I was eight when I first considered myself fat, ten when I questioned my academic intelligence for the first time, twelve when I wondered, am I a friend worth having?
Like any disease, these thoughts spread and corroded some of the good. In my memories, I am more likely to remember a time when I was tense with worry about my behaviour or looks than I am to remember just how much I laughed that day or how many freckles I got from sitting in the sun.
Am I skinny enough for skinny jeans? Do my grades make me stupid? Are my friends tired of me?
The words and questions whirred in my mind like a ceiling fan . There was no getting off, only adjustment. Amidst the whirring, I tried to see the good in the world. The endless moments my friends made my laugh or my family made me smile. The moments I forgot my insecurity – my vice.
That begs today’s question. What would happen if I lost this insecurity altogether? If I chose to release my only vice, that my habit-driven brain has fought to hold on to. Essentially, what would happen if I had nothing left to hold me back.
There is safety in what we know, even if what we know is stunting our growth.
So, what would happen if we lost our vices – chose to seek help, change our mindsets or simply move away from what aches us? There would be no shackles left, only lightness.
By accepting what we cannot change and using our mental strength to alter what we can, we would become truly weightless.
Then, we could not name one thing in the way of us and our goals. Money, location, education would fall away and stairs would appear that made climbing as easy as breathing.
We would crack and expand out of our mind-made cages, taller, stronger. Achievements would flow towards us, one after the other and laughter would be a default, rather than an exception.

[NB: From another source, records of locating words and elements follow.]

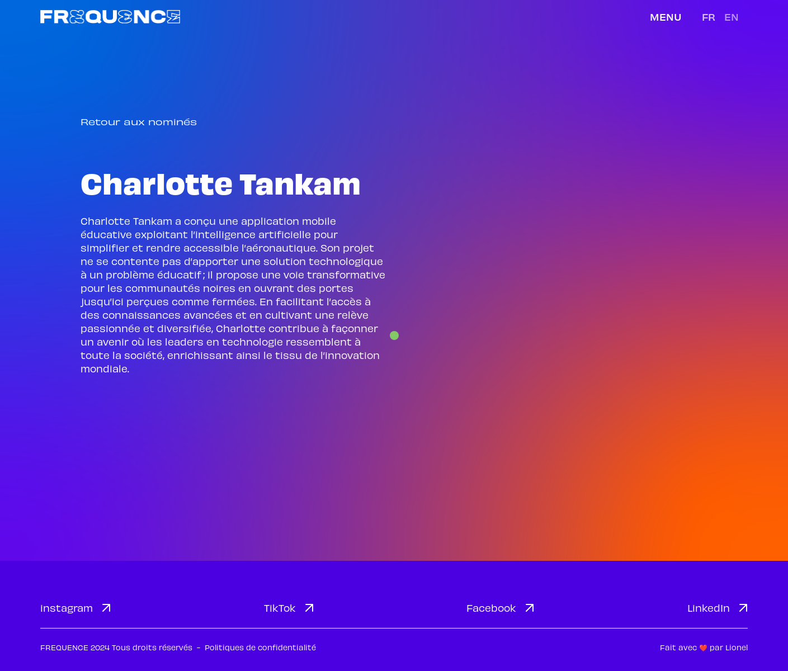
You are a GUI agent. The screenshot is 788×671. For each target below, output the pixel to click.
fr (708, 16)
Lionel (736, 647)
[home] (110, 16)
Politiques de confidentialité (260, 647)
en (731, 16)
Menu (666, 16)
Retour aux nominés (139, 121)
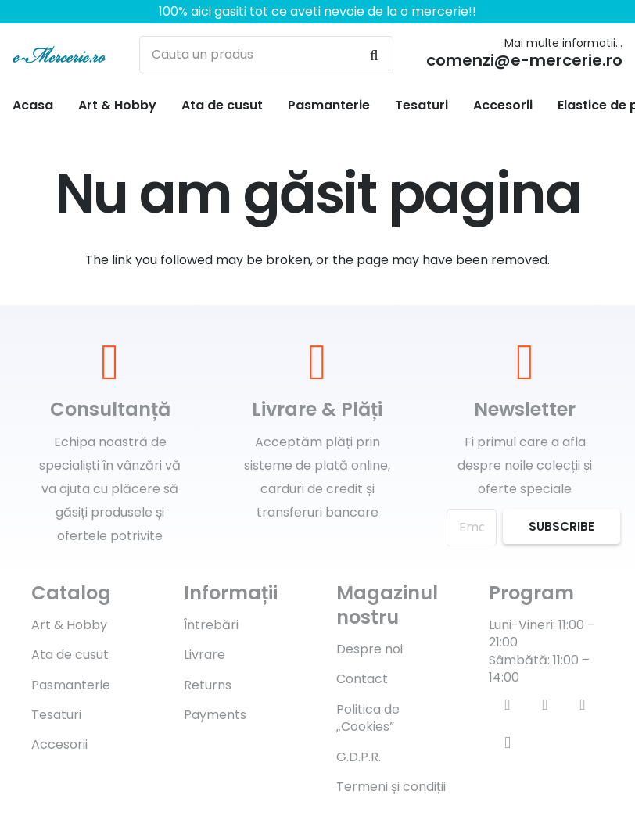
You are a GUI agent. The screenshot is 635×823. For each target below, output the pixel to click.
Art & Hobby (69, 625)
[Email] (472, 527)
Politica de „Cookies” (368, 717)
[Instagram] (507, 742)
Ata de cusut (70, 655)
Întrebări (211, 625)
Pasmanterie (70, 685)
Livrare (204, 655)
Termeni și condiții (391, 787)
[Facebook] (507, 705)
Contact (362, 679)
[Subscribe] (561, 526)
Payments (215, 715)
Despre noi (369, 649)
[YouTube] (582, 705)
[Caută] (374, 55)
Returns (207, 685)
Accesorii (59, 744)
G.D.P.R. (358, 757)
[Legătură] (59, 54)
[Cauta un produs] (266, 54)
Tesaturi (56, 715)
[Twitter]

Staying where we are in semi-pain if not outright anguish is the easiest act we can take. Passive, mindless. We would die drones.
It is pulling the thorns from our skin, one by one, that gives the poison in our lives room to exit.
For me, this means that I must do what scares me and excel all the same. I must stand tall, attend conferences, make hard phone calls and seek help – with the absolute promise that the viceless dawn that we could have is so much brighter than the dusk we settle for. And that definitely bares thinking about.